Właśnie w Poznaniu uniewinniono sędzie która złamała prawo, a sędzia który ją uniewinnił swój wyrok motywował że owa sędzia nie wiedziała że złamała prawo - dasz wiare? Innego sędziego uniewinniono za kradzież 50 zł mimo iż całe zajście nagrała kamera. Przecież to są jaja jak berety. I to mają być niezawisłe i uczciwe sądy?
Jak to mówią "nadzwyczajna kasta ludzi" przykłady można mnożyć.
Ponadto już osobiście miałem do czynienia z sądami przez wiele lat i wiem z autopsji jak one funkcjonują.
Nie trzeba zaliczyć studiów prawniczych żeby takie rzeczy wiedzieć.
Napisze ci jeszcze raz bo chyba nie rozumiesz. Ten sąd nie był nawet w najmniejszym stopniu uprawniony do odnoszenia się względem władzy/rządu czy ew. łamania przezeń Konstytucji nawet gdyby to miało miejsce!
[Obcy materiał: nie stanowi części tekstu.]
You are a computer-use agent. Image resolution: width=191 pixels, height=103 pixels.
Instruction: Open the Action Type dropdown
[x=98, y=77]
Nie miał również prawa ferować wyroku odnosząc się do swojego widzimisie w tej kwestii, bo do tego służą odpowiednie paragrafy a nie jego prywatne sympatie polityczne!
Sędziemu wydawało się że stoi ponad prawem i sam zaczął ustanawiać własne prawo i według niego orzekać. Za takie coś powinna być natychmiastowa dyscyplinarka. Niestety całe sądownictwo jest w Polsce skażone, bo to "nadzwyczajna kasta ludzi" jak sami o sobie mówią i jeżeli sędziego będzie osądzał sędzia to raczej sprawiedliwego wyroku bym się nie spodziewał. Więc Romanie, możesz spać spokojnie, bo pewnie twojemu politycznemu przyjacielowi włos z głowy nie spadnie i dalej będzie orzekać według własnego widzimisie.
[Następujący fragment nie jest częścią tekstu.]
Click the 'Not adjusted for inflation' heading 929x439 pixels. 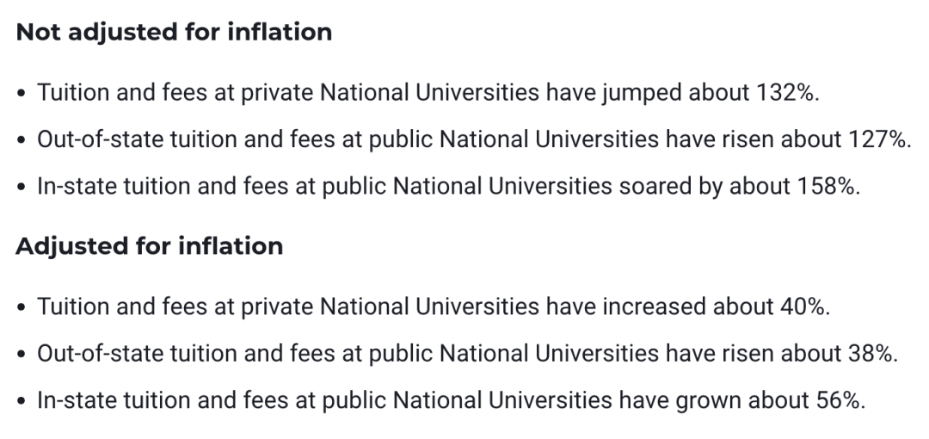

Prawo złamano i mówią o tym paragrafy. Natomiast sędzia nadużył swoich kompetencji i orzekł o tym że rząd łamie prawo, a Jaskowiak za łamanie prawa uniewinnił.
Po pierwsze przedmiotem rozprawy nie były działania rządu a po drugie ten sędzia nie ma uprawnień do orzekania na tematy rządu. Sędzia zachował się jak na dzikim zachodzie a wiarygodność sądu spadła do zera.
Czy to naprawdę tak trudno zrozumieć, czy raczej głupa palisz?
"Konia z rzędem" - temu, kto pokaże przykład skazanego sędziego????